On June 5, 2020, the paper was retracted by Lancet and the authors, as was another published in the New England Journal of Medicine that found that the use of ACE-2 inhibitors did not increase risk of COVID hospital-deaths. The WHO reinstated the Solidarity HCQ trial following the retraction, and then officially halted it on June 19, 2020.
After the Lancet paper was retracted, on June 18, 2020 another paper was published in the New England Journal of Medicine by three of the same authors of the Lancet study and two others (Mandeep R. Mehra, M.D., Sapan S. Desai, M.D., Ph.D., SreyRam Kuy, M.D., M.H.S., Timothy D. Henry, M.D., and Amit N. Patel, M.D.). The study, Cardiovascular Disease, Drug Therapy, and Mortality in Covid-19, relied on the data from the Surgisphere data set. The conclusions of this study countered previous findings of a potential harmful association of ACE inhibitors or ARBs with in-hospital CoVid-19 deaths.

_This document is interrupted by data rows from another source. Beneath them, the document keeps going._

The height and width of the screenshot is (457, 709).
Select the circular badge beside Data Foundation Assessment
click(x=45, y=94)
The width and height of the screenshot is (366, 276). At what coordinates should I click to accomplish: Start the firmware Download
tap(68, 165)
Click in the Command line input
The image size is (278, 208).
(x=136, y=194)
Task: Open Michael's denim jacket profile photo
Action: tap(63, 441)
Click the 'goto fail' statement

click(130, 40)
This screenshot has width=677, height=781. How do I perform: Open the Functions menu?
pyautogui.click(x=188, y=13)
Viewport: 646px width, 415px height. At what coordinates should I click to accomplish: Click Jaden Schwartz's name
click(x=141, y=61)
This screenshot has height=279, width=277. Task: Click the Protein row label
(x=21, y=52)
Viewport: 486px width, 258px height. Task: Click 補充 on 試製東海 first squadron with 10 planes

This second study using Surgisphere data was retracted by the authors on June 25, 2020, just one week following its publication. The retraction reads: “Because all the authors were not granted access to the raw data and the raw data could not be made available to a third-party auditor, we are unable to validate the primary data sources underlying our article, “Cardiovascular Disease, Drug Therapy, and Mortality in Covid-19.”1 We therefore request that the article be retracted. We apologize to the editors and to readers of the Journal for the difficulties that this has caused.”

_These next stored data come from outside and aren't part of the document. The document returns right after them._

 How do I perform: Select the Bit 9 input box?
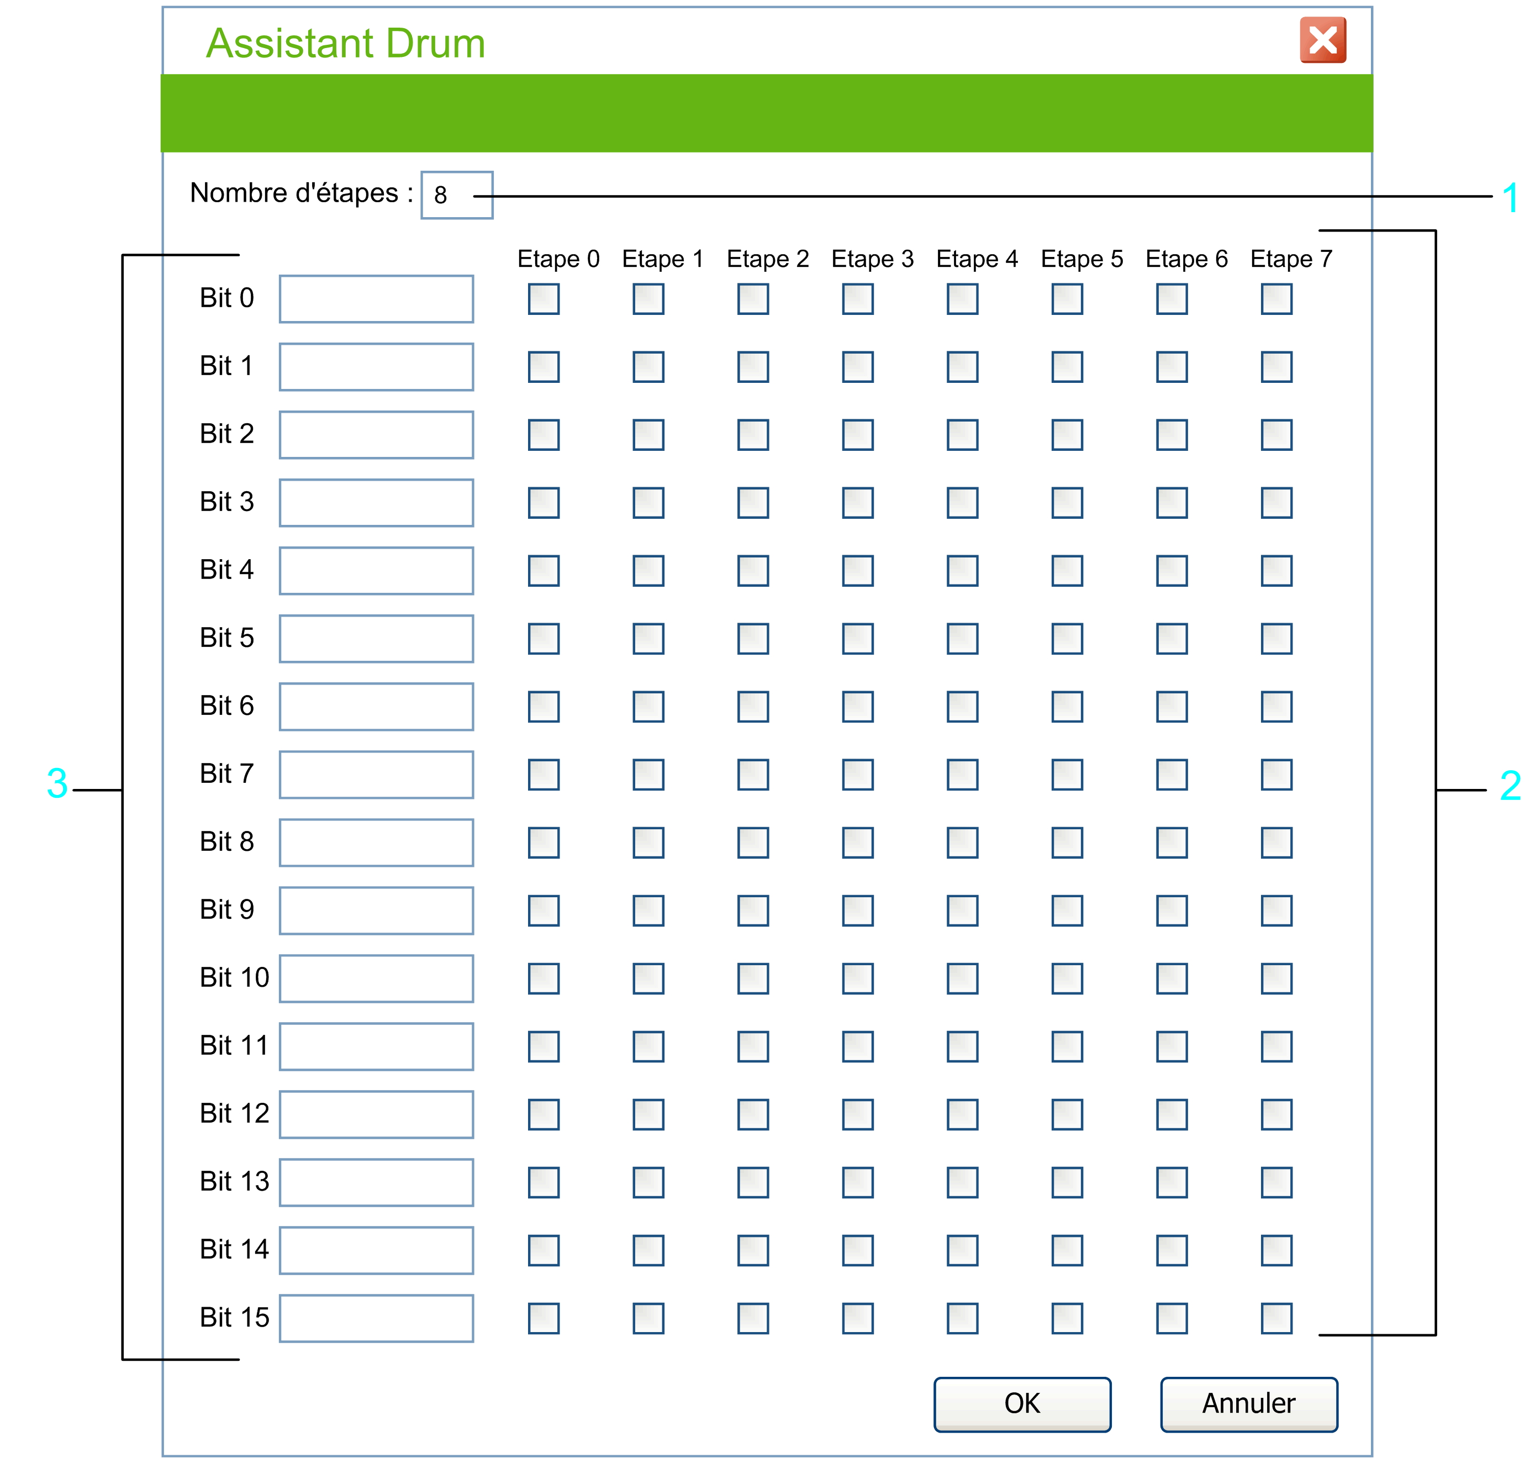click(x=377, y=910)
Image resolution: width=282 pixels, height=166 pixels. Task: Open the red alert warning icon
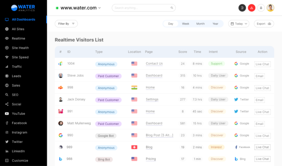pyautogui.click(x=252, y=8)
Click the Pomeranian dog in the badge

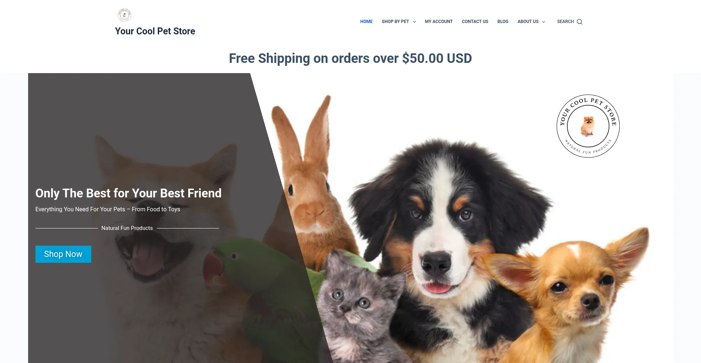pos(588,126)
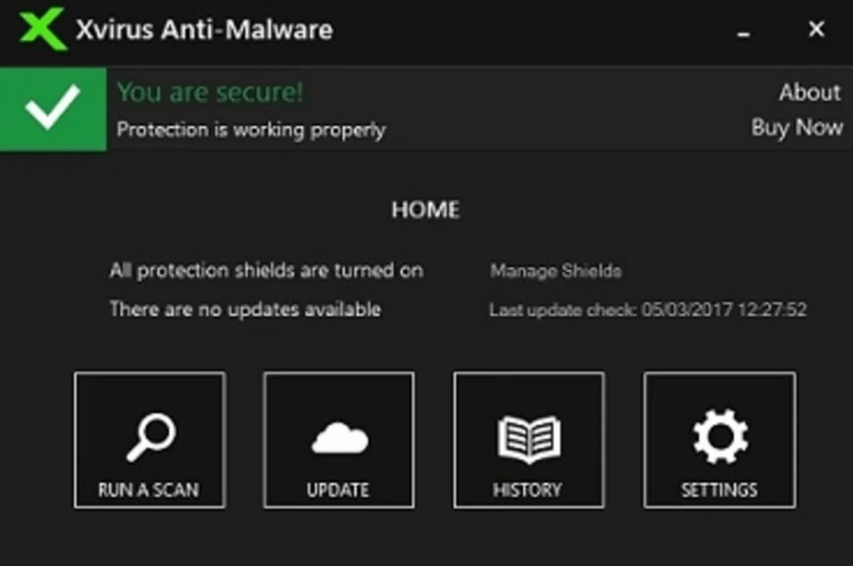
Task: Click Buy Now to purchase
Action: (797, 128)
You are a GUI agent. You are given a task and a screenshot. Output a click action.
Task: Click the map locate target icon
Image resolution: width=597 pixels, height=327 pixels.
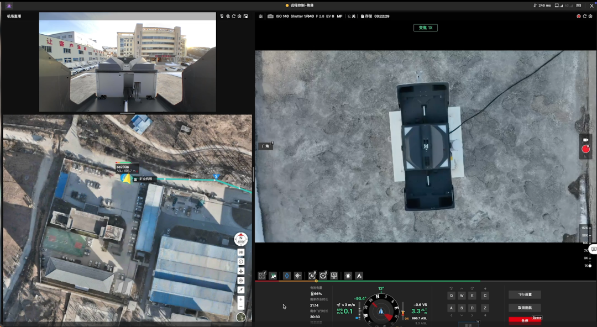coord(241,281)

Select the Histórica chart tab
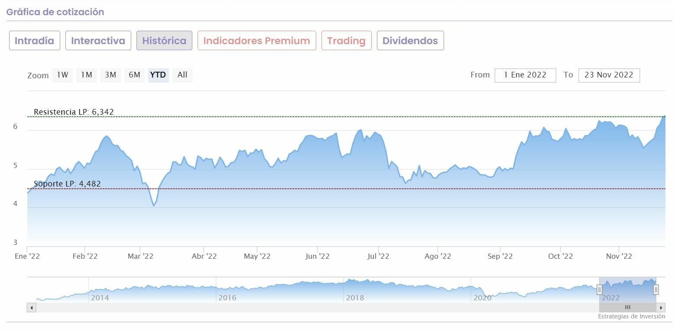[164, 41]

SARS COV-2 Origin Retractions
On Jan 30, 2020, a controversial pre-print was released on BioRxiv by a team of researchers from New Delhi, India (https://www.biorxiv.org/content/10.1101/2020.01.30.927871v1). The researchers compared the genetic sequence of SARS COV-2, the virus responsible for COVID-19, to SARS-CoV, which had caused the SARS pandemic of 2003. They found 4 insertions in the SARS COV-2 viral genome that was not present in any other coronavirus. Instead, further analysis suggested that three of the translated inserts shared similarity with HIV gp120, a glycoprotein on the surface of HIV that attaches to the target cell plasma membrane, while the fourth mapped to HIV-Gag protein, which is the main structural protein of HIV-1 and all other retroviruses (https://www.ncbi.nlm.nih.gov/pmc/articles/PMC3251841/).

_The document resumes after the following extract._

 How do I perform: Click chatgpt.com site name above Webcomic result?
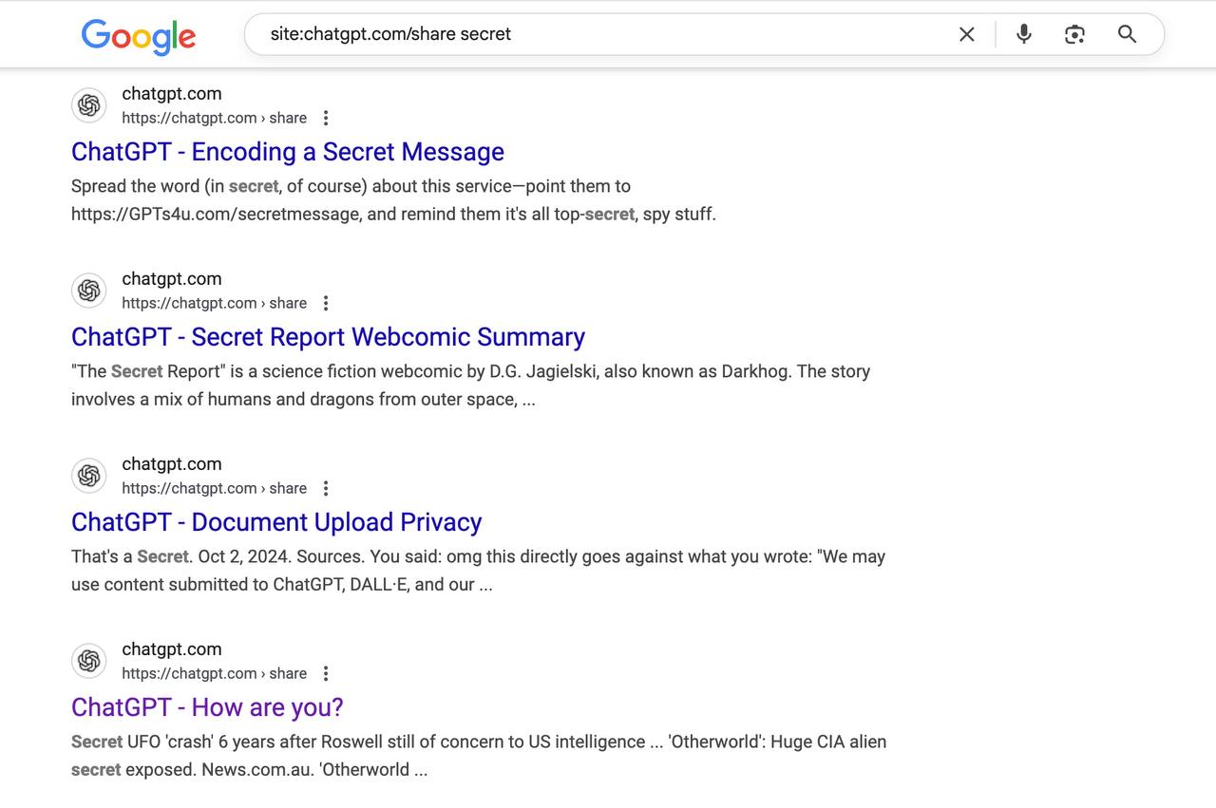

Over many days of its release, the article amassed much criticism from all angles and was widely panned for what critics said were shortcomings in their technical approach and interpretation of results. The preprint amassed several hundred comments. Soon thereafter, the authors withdrew the preprint, writing that they “intend to revise it in response to comments received from the research community on their technical approach and their interpretation of the results”.
Vaccine Research Retractions
In December 2020, the University of Queensland in Australia decided to withdraw further trials on Australia's much touted vaccine candidate, UQ Covid-19 vaccine, a protein subunit vaccine, due to the generation of HIV antibodies in trial participants that resulted in weak HIV-+ results (https://www.uq.edu.au/news/article/2020/12/update-uq-covid-19-vaccine).
The UQ vaccine used a registered trademark 'molecular clamp technology'. The clamp is used to keep the spike protein in its 'pre-fusion' form, which is the version of the protein to which the most effective antibodies have been known to be generated. The UQ clamp consists of a fusion subunit of HIV gp41 protein, a transmembrane HIV-1 protein (https://www.sciencedirect.com/topics/immunology-and-microbiology/gp41). To produce the clamp, they took the spike protein sequence and generated versions of the protein that would be most stable with the clamp (https://www.nature.com/articles/d42473-020-00504-2?source=globalbiodefense).
Due to the weak HIV-+ results, the trials were withdrawn.